The Curry draft fallout from June 2009 are everywhere in April 2013. In Oakland and Denver, obviously, because the shooting star of a point guard has led the Warriors to a 2-1 lead over the Nuggets as the teams take today off before meeting back at Oracle Arena on Sunday night.

They have to be watching and wondering in Phoenix. The Suns and Warriors had serious discussions about a draft-night blockbuster headlined by free agent-in-waiting Amar’e Stoudemire to Golden State for the pick that would become Curry or, after the selection had been made, actually Curry. He was the clear target of personnel boss Steve Kerr.

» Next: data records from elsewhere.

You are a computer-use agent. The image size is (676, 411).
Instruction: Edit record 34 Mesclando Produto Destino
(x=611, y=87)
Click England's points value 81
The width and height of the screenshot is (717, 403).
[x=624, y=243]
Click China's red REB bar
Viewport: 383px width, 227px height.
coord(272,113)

Talks got interesting, but were never on the verge of being completed. The Warriors were not going to do the deal without a commitment by Stoudemire to re-sign a year later, and they did not so much as get to the stage of asking for permission to talk. Besides, he was not going to give anything close to that commitment, so the deal would have fallen apart anyway.

In the end, the Warriors kept Curry, the Suns took Earl Clark at No. 14 in that draft and kept Stoudemire for one more season before he left for the Knicks as a free agent.

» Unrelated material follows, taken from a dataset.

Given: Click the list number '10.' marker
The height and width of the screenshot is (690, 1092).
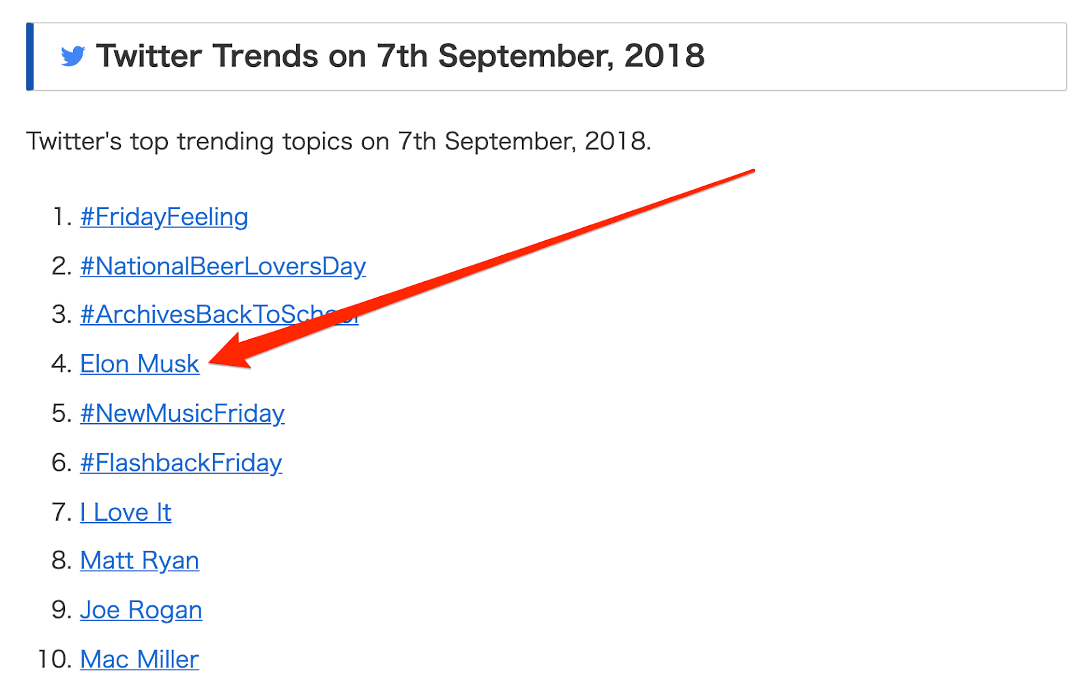Looking at the screenshot, I should pyautogui.click(x=55, y=659).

Petrie and the Kings passed on Curry to draft Tyreke Evans fifth. It wasn’t a disastrous choice – Evans won Rookie of the Year and remains a starter – but Curry has lapped Evans for impact, and at the same position. The decision by Kahn and the Timberwolves, that was a disaster worthy of guys in yellow plastic outfits and masks.

With picks five and six, Minnesota went point guard-point guard. That was curious enough. But when one of the point guards was Jonny Flynn and his career went nowhere fast, while Curry and Brandon Jennings (10 to the Bucks) and Jrue Holiday (17th to the 76ers) developed, it became one of the Kahn undoings.

A lot of teams had Flynn in that No. 6 range, meaning it was no reach by Kahn. But when the Timberwolves passed on Curry twice, the Warriors were thrilled. They took Curry without serious consideration of anyone else on the board, kept Curry without getting to the brink of a decision on a Stoudemire deal, and then, nearly four years later, rode him to a series lead in the playoffs.

5 Comments

  1. idon'treviewwhatiwrite says:

    should have used a few paragraphs to talk about olden polynice, olowakandi, milicic, blablabla for a nth time ;)

  2. HMH says:

    Isn’t hindsight just grand?….

  3. amazing says:

    Its incredible that the Kings could take Tyreke Evans fifth in the draft, and the Minnesota Timberwolves could use picks 5, and 6 to not select Curry. In my world Mr. Evans was selected fourth and the wolves picked up Ricky Rubio fifth, but this universe where there can be two fifth overall picks in the same draft is so much cooler.

  4. W/E says:

    Didnt know Minnessota management was THAT bad.